Fort Jefferson Banner

(Photo)


[Source: Atlas Editions; Civil War Cards]



In 1846, the United States began building a fort for the coastal defense of Florida. Fort Jefferson, the largest masonry fort in the United States, took up just about all the space on 25 acre Garden Key, located in the Dry Tortugas-a chain of tiny sun-bleached islands west of Key West.

Climate on the barren sand was horrible: the sun beat down mercilessly and the humidity fostered mildew and rot. Swarms of flies, mosquitoes, and gnats plagued the islands. There was no water, no trees-nothing but sand, and that rose only three feet above the sea. Every item needed for construction and for support of the workers had to be imported.

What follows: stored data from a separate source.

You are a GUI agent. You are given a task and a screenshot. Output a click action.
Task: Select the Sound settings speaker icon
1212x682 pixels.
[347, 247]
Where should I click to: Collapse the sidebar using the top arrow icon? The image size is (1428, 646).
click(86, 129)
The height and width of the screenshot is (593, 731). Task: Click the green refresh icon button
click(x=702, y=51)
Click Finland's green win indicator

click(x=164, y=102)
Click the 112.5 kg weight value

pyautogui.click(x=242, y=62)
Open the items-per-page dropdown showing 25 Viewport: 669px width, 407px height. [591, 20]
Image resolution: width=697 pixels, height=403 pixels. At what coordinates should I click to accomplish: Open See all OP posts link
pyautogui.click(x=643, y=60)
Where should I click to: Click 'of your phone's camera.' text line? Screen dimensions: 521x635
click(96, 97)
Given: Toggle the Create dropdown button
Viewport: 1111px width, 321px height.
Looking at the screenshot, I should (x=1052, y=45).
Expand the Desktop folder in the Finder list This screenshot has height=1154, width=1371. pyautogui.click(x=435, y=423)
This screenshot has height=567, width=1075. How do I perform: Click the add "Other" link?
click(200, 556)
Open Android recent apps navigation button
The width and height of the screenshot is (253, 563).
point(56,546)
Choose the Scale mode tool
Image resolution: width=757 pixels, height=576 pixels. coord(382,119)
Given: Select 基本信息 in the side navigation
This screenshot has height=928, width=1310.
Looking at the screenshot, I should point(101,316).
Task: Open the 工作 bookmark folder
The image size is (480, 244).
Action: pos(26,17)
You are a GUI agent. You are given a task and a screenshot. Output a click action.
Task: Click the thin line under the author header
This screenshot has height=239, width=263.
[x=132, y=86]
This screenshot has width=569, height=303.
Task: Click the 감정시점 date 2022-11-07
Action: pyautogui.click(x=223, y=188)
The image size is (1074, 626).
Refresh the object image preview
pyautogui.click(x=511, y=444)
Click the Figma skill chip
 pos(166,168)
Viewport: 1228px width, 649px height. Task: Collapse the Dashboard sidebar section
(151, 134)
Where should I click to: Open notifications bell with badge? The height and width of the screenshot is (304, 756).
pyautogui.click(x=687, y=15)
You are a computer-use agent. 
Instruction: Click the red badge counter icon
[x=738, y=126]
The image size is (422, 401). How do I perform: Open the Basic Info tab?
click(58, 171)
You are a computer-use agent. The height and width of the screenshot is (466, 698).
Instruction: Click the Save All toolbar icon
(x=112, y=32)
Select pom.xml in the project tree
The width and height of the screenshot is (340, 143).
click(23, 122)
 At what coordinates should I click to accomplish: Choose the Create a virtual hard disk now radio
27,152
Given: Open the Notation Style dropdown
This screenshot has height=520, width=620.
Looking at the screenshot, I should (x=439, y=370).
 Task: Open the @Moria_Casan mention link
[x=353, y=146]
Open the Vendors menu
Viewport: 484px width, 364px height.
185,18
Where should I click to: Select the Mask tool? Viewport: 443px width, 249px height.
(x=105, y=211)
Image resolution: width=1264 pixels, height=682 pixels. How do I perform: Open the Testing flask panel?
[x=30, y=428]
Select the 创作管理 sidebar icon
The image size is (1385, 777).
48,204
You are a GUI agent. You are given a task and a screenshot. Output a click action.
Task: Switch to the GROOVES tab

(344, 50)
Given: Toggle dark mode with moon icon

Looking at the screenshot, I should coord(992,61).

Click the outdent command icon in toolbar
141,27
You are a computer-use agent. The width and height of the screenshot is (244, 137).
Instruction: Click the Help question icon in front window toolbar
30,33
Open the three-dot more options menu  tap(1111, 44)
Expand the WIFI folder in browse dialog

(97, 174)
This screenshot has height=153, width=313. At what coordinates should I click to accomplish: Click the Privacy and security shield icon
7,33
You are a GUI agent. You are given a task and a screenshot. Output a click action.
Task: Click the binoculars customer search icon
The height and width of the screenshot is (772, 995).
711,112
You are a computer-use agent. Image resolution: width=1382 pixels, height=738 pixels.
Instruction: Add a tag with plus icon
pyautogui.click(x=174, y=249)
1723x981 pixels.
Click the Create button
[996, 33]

By late 1861, with the fort's half mile of 50 foot high brick walls still under construction, the federal government decided to use the facility as a prison. Not intended to confine Confederate prisoners of war, the fort was used instead as a dumping ground for criminals from Union armies. General George B. McClellan sent 63 rebellious soldiers from the 2d Maine Infantry to spend the war toiling on the desolate dot of sand.

One of the worst Union prisons in the Civil War, the fort had a well deserved reputation as America's Devil's Island. A sentence to hard labor at Fort Jefferson was a sentence in hell. The unending job of construction, usually while wearing a ball and chain, a diet of tainted, diarrhea-and scurvy-causing food, swarms of insects, bedbugs, isolation, brutal guards, and plagues of yellow fever and malaria all combined to make life intolerable and uncertain.

Unimportant to the Confederate war effort, Fort Jefferson was one of four U.S. forts in the Deep South that escaped capture by the Confederates at the beginning of the war.




NOTE: Dr. Samuel Mudd, the man who treated John Wilkes Booth's broken leg, was sentenced to life imprisonment at Fort Jefferson.